+++ Material for the task +++

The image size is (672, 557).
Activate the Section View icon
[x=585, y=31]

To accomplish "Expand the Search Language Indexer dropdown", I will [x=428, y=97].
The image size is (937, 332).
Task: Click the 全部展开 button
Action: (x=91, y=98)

+++
+++ Material for the task +++

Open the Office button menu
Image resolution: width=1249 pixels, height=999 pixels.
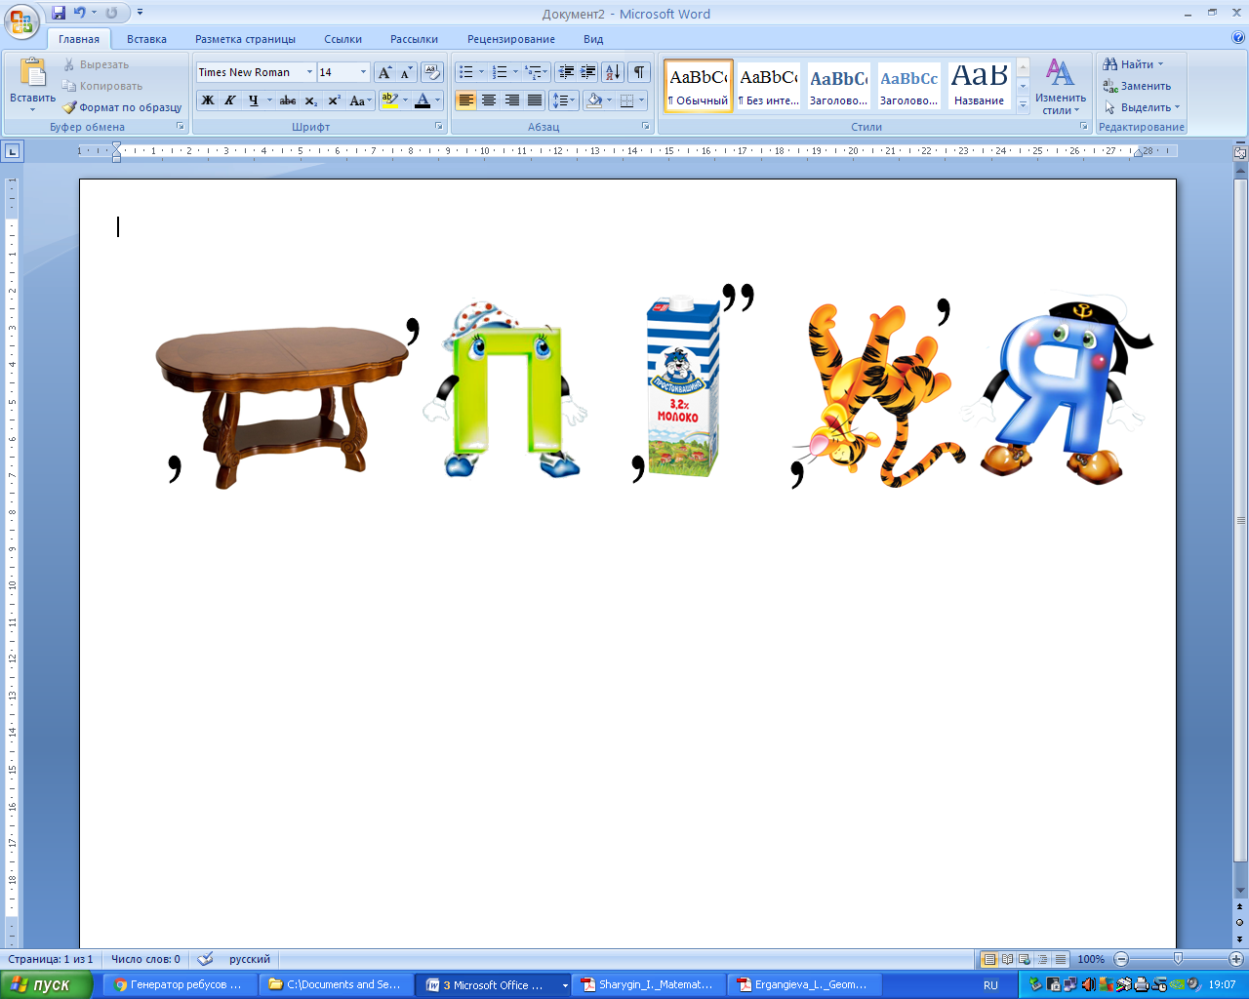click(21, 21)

+++
+++ Material for the task +++

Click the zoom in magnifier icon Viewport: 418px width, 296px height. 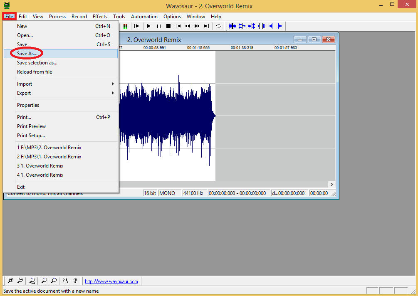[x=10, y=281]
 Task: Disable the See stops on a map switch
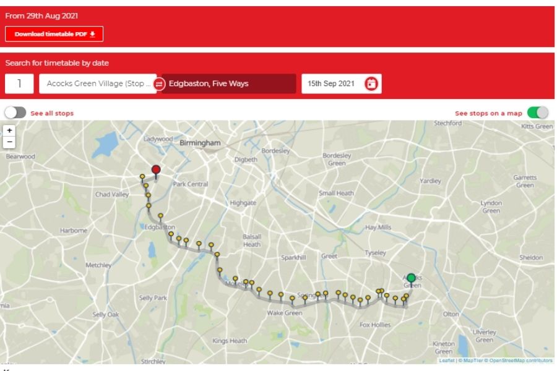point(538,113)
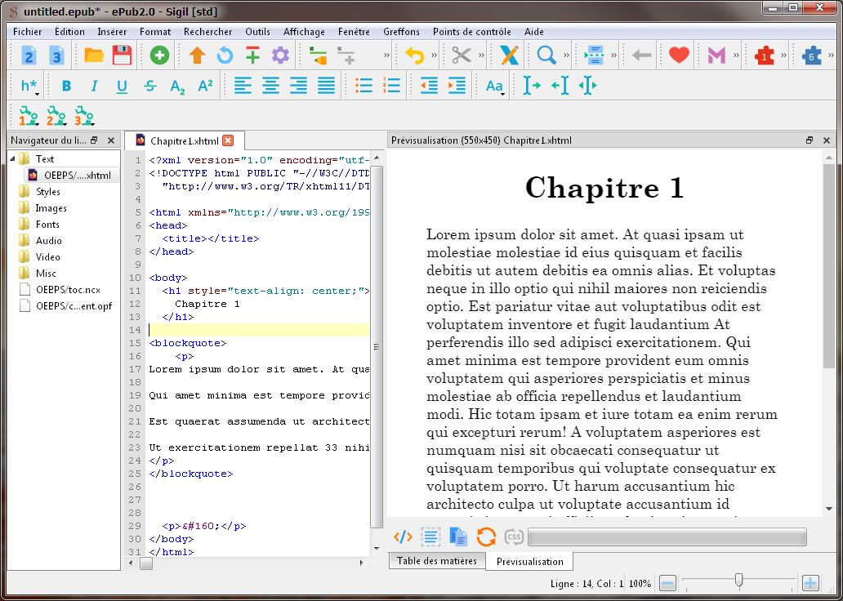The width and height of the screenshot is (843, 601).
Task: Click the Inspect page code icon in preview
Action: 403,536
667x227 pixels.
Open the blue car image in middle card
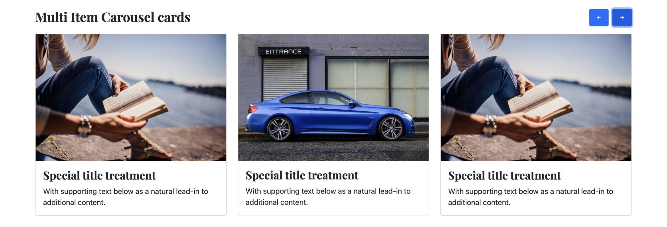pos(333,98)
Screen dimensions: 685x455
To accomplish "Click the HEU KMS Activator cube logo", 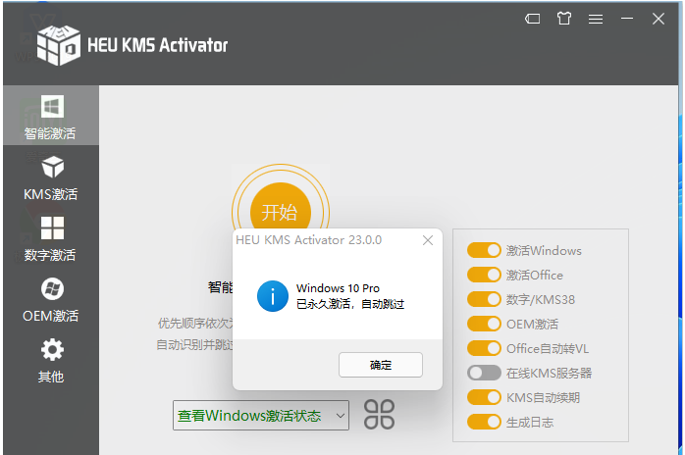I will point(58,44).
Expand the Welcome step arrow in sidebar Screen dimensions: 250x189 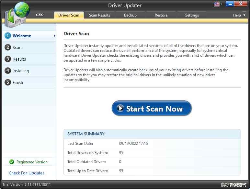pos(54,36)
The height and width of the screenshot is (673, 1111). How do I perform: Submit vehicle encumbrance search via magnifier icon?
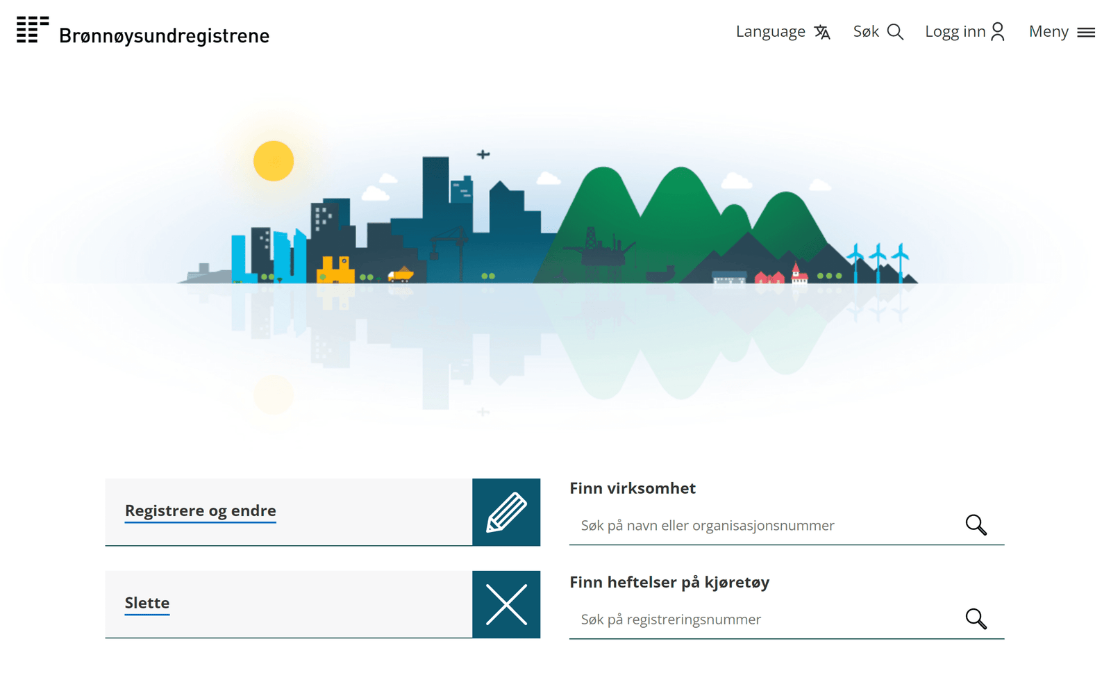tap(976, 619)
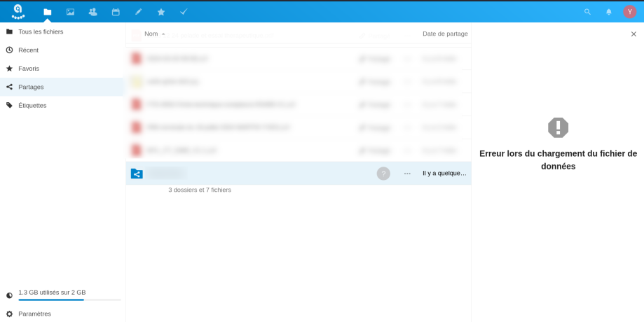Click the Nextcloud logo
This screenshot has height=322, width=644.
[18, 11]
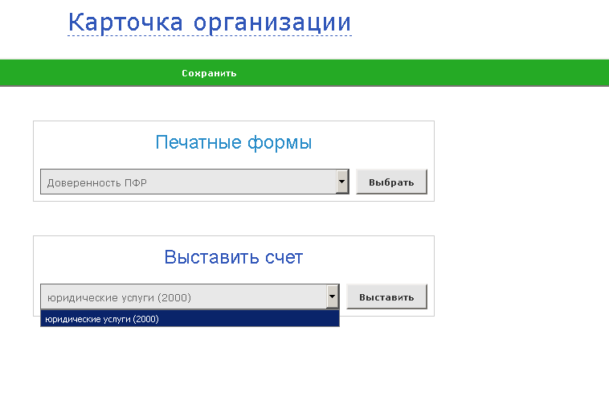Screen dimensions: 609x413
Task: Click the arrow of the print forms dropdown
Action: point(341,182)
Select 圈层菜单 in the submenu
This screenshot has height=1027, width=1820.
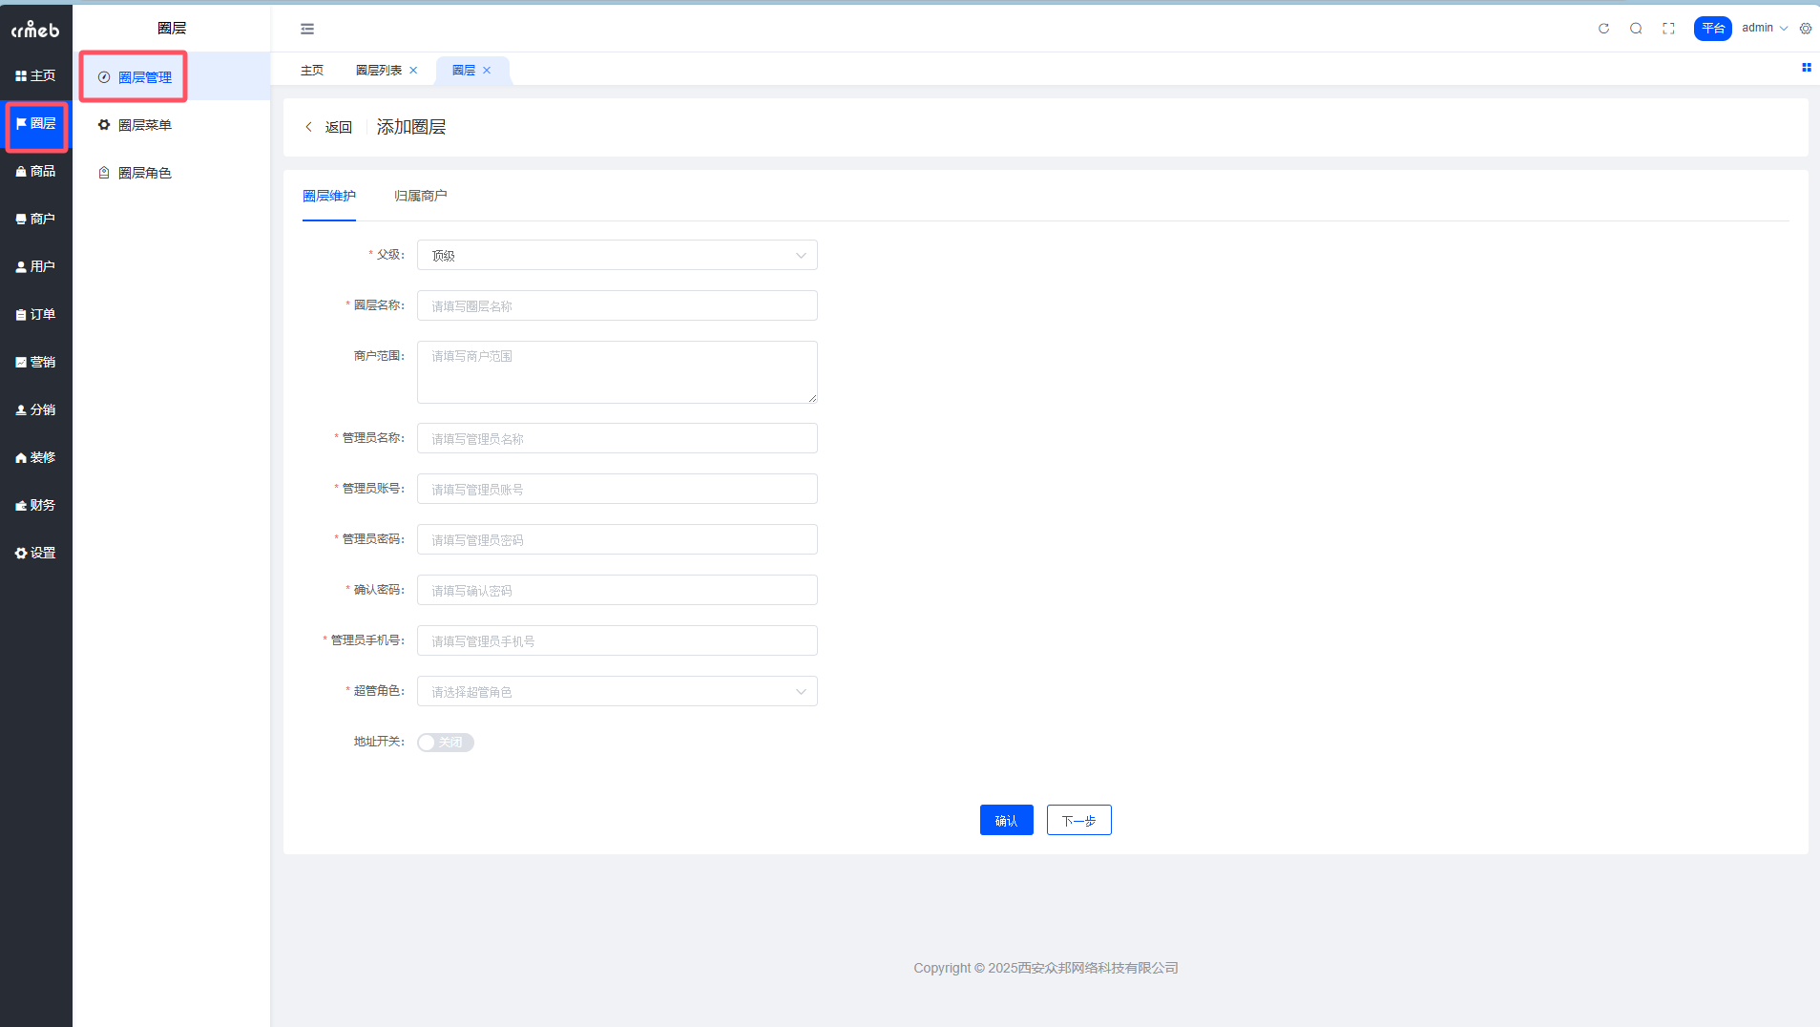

+++

→ **Task**: Look above for the line holding "Select 圈层菜单 in the submenu" and the line holding "This screenshot has height=1027, width=1820.", then output exactly those two lines and every line between them, nothing more.

→ **Answer box**:
Select 圈层菜单 in the submenu
This screenshot has height=1027, width=1820.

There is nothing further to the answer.